Optimizing the Boosting Schedule of Subunit Vaccines Consisting of BCG and “Non-BCG” Antigens to Induce Long-Term Immune Memory

Abstract

Boosting Bacillus Calmette-Guérin (BCG) with subunit vaccine is expected to induce long-term protection against tuberculosis (TB). However, it is urgently needed to optimize the boosting schedule of subunit vaccines, which consists of antigens from or not from BCG, to induce long-term immune memory.
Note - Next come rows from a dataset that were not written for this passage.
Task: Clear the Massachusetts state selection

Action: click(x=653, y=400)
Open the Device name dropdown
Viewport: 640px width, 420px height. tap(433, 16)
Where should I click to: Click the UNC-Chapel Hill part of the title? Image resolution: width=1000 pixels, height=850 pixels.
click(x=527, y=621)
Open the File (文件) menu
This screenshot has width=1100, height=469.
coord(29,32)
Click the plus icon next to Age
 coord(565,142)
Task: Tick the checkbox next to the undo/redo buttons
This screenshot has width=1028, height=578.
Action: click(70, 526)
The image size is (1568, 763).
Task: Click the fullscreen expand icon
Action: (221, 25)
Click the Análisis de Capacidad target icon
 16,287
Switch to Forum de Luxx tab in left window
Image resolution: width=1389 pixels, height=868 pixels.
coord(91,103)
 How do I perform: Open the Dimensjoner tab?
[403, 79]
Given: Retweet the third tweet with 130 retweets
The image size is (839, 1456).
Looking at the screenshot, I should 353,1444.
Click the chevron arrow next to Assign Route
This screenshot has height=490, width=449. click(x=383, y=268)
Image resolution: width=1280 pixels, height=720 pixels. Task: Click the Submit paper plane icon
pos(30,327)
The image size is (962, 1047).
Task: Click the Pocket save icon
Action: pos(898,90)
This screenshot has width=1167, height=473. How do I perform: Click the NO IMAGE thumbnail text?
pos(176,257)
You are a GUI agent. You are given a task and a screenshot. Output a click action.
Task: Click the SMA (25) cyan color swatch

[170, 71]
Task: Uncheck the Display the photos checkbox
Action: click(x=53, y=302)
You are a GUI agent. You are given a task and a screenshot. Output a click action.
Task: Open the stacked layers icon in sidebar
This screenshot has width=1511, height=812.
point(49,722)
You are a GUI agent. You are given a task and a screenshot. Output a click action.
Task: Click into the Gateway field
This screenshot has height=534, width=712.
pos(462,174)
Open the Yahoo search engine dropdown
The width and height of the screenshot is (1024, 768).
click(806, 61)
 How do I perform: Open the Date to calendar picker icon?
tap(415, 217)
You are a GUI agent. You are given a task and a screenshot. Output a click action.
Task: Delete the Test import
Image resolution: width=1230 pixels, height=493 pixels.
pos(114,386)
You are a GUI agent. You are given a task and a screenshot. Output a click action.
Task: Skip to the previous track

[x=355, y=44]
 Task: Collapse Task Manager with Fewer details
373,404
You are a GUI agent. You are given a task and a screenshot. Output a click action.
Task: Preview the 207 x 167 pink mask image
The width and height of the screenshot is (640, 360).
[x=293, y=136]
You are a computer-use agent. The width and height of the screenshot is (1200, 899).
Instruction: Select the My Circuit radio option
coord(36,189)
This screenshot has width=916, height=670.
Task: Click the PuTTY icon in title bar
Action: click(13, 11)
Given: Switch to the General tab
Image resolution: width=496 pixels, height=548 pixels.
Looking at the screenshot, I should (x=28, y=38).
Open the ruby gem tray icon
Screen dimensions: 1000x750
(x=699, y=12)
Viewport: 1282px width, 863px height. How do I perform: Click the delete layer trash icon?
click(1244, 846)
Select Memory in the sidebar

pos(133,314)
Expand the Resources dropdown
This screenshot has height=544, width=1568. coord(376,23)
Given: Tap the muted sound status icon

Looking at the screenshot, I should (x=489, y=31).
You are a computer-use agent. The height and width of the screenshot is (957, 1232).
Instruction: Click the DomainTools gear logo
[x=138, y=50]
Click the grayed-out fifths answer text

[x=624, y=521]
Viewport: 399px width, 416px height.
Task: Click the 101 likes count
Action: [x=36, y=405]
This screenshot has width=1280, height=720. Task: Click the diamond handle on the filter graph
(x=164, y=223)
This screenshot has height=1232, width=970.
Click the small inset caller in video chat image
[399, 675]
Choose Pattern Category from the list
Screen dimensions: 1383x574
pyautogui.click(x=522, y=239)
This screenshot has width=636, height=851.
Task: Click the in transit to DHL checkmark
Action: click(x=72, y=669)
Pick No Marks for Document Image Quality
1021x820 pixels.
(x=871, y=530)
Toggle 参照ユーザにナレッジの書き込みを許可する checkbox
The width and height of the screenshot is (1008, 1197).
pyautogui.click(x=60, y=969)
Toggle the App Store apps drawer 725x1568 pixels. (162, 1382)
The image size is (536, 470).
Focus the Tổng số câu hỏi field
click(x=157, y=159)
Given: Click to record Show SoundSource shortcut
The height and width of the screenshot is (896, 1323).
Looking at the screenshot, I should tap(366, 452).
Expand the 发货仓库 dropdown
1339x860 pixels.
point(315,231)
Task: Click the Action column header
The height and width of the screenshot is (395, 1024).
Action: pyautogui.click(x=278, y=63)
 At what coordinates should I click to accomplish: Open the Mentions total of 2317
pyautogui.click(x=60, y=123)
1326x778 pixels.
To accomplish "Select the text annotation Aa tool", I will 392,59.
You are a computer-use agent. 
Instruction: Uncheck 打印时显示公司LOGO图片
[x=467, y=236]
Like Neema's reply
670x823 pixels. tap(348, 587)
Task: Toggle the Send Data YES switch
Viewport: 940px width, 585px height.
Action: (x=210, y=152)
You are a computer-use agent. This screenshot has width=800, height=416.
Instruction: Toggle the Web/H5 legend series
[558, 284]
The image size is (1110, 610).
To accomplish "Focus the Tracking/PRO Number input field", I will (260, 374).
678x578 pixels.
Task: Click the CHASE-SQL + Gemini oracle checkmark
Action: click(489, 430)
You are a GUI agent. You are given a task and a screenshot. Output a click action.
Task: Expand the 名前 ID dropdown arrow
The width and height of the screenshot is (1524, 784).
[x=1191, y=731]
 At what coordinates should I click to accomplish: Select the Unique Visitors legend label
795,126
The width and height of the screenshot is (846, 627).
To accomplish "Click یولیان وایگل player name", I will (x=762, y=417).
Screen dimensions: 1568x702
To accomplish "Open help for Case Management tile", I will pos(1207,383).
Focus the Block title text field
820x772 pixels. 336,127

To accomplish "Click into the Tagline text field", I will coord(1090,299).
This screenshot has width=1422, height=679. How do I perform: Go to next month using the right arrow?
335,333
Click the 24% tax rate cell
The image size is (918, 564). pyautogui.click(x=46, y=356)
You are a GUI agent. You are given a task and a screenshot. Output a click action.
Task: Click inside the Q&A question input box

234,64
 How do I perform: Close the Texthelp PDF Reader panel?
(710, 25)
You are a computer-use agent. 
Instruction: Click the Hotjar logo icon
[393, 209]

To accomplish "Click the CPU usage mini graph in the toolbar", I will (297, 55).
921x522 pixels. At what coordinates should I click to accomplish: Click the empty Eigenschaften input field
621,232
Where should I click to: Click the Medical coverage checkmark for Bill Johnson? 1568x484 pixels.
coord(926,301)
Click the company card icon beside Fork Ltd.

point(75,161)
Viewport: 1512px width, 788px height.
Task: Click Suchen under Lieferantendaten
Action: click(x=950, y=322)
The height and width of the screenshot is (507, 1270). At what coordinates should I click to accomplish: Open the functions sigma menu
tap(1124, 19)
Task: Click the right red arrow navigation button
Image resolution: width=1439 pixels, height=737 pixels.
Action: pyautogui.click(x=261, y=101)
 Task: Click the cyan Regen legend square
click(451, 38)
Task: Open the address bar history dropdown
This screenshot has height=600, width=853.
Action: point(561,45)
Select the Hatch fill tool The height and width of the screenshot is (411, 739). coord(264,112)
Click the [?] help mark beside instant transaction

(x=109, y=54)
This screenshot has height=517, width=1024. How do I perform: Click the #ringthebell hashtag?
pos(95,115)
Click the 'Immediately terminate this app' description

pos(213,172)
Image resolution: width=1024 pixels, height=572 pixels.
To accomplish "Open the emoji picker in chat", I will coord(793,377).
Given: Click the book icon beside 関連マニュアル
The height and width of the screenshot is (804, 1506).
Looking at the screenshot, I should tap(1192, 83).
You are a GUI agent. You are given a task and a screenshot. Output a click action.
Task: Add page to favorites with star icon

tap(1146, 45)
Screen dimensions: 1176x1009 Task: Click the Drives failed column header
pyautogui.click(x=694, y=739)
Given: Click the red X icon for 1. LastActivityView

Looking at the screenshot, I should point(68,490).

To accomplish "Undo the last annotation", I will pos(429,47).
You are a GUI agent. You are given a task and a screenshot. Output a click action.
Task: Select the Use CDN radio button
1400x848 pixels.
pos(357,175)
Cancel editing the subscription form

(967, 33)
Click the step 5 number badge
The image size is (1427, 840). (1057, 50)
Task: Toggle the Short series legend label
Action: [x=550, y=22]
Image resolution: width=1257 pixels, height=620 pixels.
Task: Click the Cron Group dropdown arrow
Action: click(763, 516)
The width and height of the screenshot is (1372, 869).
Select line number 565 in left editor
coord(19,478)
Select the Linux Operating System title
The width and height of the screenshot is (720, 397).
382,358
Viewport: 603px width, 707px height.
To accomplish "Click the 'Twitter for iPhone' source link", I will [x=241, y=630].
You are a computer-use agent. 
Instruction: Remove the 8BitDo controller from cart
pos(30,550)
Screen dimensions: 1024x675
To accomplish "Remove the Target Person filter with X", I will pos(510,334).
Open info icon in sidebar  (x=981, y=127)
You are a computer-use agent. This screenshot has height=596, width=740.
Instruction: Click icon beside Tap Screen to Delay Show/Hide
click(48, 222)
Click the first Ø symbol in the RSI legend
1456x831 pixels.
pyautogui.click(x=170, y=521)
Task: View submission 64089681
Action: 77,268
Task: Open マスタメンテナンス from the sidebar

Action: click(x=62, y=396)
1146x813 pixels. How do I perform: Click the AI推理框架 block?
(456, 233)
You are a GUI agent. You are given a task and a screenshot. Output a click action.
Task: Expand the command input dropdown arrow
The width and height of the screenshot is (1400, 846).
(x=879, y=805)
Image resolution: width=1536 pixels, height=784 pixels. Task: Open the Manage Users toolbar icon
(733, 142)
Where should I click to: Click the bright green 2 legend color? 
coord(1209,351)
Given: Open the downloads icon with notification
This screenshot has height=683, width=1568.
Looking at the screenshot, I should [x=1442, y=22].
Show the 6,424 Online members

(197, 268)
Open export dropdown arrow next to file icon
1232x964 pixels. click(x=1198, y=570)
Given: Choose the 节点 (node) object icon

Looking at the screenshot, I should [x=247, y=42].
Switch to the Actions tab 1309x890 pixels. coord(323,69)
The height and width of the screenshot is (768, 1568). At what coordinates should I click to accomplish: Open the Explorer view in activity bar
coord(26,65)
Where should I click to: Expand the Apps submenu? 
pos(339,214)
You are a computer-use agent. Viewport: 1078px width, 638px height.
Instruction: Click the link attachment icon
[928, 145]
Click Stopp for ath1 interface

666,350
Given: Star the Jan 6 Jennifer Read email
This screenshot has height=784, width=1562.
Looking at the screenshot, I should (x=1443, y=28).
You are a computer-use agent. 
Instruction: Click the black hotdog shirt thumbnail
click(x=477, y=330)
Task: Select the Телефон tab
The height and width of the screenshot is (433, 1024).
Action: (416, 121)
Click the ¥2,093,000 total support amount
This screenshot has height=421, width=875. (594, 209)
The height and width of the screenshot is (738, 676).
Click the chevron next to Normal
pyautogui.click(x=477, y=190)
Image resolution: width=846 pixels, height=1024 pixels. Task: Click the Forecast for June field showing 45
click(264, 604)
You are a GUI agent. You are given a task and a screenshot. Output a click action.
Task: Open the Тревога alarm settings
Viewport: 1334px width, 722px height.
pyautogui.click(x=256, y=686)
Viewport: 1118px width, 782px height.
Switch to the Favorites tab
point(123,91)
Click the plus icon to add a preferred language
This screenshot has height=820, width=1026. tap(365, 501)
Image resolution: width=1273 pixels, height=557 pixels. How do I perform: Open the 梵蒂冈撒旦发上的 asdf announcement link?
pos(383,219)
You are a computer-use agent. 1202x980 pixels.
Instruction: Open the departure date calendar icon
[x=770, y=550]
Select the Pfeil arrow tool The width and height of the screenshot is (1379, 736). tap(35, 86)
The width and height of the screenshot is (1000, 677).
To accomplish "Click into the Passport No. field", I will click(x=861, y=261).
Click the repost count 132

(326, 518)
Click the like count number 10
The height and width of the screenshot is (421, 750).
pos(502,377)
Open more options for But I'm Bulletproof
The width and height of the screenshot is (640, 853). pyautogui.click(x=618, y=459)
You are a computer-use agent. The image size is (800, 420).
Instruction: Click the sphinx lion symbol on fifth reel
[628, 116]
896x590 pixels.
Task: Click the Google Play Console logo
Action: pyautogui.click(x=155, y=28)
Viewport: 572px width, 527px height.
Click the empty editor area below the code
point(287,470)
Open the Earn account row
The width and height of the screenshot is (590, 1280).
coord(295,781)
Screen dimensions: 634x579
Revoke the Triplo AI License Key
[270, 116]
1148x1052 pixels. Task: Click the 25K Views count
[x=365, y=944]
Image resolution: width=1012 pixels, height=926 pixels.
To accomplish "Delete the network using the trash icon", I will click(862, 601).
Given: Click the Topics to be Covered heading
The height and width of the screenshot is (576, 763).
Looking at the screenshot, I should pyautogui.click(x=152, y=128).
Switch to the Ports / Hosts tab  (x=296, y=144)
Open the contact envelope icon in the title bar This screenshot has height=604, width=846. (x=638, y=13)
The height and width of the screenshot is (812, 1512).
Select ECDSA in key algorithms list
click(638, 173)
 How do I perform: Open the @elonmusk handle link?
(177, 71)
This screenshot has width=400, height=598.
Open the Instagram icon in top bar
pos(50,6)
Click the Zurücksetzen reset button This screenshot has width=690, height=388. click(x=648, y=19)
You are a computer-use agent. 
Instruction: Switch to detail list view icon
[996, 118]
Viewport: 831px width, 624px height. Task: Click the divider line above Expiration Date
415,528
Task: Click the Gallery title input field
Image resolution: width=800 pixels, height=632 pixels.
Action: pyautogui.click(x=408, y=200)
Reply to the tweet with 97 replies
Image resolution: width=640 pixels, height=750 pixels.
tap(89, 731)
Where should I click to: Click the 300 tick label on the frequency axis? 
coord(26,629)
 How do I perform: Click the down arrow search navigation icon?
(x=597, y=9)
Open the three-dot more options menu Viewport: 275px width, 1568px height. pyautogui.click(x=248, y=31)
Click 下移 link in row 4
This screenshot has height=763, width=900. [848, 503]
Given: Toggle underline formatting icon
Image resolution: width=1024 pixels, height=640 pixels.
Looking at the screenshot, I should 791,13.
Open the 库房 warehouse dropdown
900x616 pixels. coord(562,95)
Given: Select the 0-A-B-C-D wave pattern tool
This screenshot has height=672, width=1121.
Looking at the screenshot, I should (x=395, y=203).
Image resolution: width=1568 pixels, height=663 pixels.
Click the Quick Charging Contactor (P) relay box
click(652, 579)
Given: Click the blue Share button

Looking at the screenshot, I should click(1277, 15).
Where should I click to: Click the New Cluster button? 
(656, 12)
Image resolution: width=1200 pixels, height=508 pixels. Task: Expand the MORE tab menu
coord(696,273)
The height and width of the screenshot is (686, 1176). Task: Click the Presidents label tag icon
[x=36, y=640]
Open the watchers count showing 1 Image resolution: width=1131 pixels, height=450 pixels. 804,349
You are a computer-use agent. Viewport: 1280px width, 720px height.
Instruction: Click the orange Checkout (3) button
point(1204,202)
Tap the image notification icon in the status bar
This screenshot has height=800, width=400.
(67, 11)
To address it two subunit vaccines, Mtb10.4-HspX (MH) consisting of BCG antigens and ESAT6-CFP10 (EC) consisting of antigens from the region of difference (RD) of Mycobacterium tuberculosis (M. tuberculosis), were applied to immunize BCG-primed C57BL/6 mice twice or thrice with different intervals, respectively. The long-term antigen-specific immune responses and protective efficacy against M. tuberculosis H37Ra were determined. The results showed that following BCG priming, MH boosting twice at 12-24 weeks or EC immunizations thrice at 12-16-24 weeks enhanced the number and function of long-lived memory T cells with improved protection against H37Ra, while MH boosting thrice at 12-16-24 weeks or twice at 8-14 weeks and EC immunizations twice at 12-24 weeks or thrice at 8-10-14 weeks didn’t induce long-term immunity. It suggests that following BCG priming, both BCG antigens MH boosting twice and “non-BCG” antigens EC immunizations thrice at suitable intervals induce long-lived memory T cell-mediated immunity.